Posted by Mrs Giggles on December 4, 2002 in 3 Oogies, Book Reviews, Genre: Fantasy & Sci-fi

The Trelayne Inheritance by Colleen Shannon

LoveSpell, $6.99, ISBN 0-505-52493-7
Fantasy Romance, 2002

The Trelayne Inheritance is Colleen Shannon’s golden goose, but that silly author can’t kill it soon enough. This is an interesting tale of vampire power struggle with lycanthropes joining in the fray, and if this author played her cards right, she could have created a franchise out of her premise.
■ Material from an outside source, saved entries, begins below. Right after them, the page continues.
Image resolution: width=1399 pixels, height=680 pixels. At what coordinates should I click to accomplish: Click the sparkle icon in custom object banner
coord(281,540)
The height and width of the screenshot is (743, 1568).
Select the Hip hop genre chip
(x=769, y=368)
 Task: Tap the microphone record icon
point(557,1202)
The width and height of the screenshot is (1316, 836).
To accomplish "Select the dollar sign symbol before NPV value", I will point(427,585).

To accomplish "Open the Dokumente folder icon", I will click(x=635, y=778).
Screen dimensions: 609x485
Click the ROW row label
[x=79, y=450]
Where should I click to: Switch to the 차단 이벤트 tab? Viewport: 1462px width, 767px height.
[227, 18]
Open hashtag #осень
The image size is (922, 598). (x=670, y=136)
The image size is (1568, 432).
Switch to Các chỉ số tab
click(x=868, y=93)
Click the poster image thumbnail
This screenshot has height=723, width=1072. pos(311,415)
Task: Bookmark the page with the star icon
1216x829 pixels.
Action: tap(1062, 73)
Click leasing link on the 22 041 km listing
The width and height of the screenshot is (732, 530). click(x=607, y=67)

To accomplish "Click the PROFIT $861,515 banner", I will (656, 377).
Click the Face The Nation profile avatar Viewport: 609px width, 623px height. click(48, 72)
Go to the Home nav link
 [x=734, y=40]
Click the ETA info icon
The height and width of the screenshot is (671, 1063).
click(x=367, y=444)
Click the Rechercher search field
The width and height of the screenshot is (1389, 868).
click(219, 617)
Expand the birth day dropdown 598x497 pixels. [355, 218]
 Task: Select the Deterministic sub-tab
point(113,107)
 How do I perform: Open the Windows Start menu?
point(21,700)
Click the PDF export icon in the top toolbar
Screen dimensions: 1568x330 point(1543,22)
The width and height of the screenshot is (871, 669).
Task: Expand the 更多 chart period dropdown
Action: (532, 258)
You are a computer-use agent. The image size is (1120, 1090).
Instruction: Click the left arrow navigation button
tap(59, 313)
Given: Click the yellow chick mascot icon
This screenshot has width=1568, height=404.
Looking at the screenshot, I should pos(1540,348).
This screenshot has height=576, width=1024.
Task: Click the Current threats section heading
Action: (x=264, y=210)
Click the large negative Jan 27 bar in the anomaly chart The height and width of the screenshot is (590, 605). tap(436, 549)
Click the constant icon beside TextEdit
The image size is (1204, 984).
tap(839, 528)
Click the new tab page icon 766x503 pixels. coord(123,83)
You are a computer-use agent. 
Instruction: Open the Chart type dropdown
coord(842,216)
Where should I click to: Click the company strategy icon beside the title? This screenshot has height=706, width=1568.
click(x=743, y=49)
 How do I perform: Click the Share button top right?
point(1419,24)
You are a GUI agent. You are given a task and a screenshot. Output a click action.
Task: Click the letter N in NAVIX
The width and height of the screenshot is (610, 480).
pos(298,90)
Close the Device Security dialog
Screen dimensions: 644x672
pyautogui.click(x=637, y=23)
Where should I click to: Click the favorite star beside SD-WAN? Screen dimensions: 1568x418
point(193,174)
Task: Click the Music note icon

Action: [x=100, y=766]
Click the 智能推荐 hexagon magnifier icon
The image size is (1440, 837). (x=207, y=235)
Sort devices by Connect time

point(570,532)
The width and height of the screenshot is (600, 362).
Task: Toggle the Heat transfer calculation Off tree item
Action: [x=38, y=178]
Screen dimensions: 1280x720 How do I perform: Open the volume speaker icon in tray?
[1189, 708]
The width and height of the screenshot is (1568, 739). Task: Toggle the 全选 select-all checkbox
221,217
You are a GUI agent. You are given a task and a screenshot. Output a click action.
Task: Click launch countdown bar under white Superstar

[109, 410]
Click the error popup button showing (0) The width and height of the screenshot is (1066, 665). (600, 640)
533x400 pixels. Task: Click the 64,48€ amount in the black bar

There are two powerful male vampires and two equally powerful female lycanthropes, but guess who’s the heroine?

That’s right – a stupid, pathetic, hapless, useless, overly-emotional human woman.

We have Angelina “Angel” Corbett – oh, don’t make it so easy for me to call her the Angel Dingbat – instead, the usual pure, usefree virgin coming to rustic Oxford to seek out her roots. When the introductory scene of her sees her running stupidly into a darkened graveyard – alone, unarmed – because she just has to see what causes an inhuman scream, she’s automatically committed character hara-kiri where I’m concerned. She’s not as bad as some of the more lachrymose heroines I’ve encountered, but she doesn’t make it easy on me by generally acting helpless, passive, wide-eyed stupid, and a hopeless mess when it comes to trusting people or making rational decisions. In short, she’s a truly awful romance heroine.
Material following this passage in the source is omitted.